Return, from the data that follows, each line that holds the word "ekip".
[Records for this exercise Boundary: Start]
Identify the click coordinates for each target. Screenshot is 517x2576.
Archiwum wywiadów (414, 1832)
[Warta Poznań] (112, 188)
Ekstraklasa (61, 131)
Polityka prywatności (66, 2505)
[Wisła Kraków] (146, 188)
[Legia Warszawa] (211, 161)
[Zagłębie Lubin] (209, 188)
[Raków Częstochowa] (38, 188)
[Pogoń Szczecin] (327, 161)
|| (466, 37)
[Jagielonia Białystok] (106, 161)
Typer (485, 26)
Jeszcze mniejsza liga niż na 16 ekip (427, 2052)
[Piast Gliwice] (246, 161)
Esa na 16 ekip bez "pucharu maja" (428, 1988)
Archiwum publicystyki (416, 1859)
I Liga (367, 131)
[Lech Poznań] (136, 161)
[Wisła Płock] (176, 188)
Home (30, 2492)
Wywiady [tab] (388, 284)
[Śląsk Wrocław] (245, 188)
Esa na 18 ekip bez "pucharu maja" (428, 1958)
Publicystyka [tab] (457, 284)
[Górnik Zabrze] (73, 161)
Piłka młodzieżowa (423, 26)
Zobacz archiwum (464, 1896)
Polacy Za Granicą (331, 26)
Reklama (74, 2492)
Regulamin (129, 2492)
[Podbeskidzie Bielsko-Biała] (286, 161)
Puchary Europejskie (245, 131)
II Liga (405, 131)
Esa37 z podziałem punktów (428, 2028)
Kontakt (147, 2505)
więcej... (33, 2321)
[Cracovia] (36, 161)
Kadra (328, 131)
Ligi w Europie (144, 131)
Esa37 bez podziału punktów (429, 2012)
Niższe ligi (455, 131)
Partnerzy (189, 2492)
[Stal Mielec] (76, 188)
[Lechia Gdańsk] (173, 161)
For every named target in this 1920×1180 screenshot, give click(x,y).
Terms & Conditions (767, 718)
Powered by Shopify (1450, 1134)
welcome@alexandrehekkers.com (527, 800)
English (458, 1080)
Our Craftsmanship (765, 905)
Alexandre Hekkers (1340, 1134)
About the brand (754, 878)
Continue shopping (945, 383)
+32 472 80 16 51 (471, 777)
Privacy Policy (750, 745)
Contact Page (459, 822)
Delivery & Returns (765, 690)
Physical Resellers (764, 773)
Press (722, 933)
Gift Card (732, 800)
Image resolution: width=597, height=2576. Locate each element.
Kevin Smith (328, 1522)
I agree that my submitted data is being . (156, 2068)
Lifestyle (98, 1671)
[Records for this exercise Boundary: End]
* **Response below**
Jeszcze mniejsza liga niż na 16 ekip (427, 2052)
Esa na 16 ekip bez "pucharu maja" (428, 1988)
Esa na 18 ekip bez "pucharu maja" (428, 1958)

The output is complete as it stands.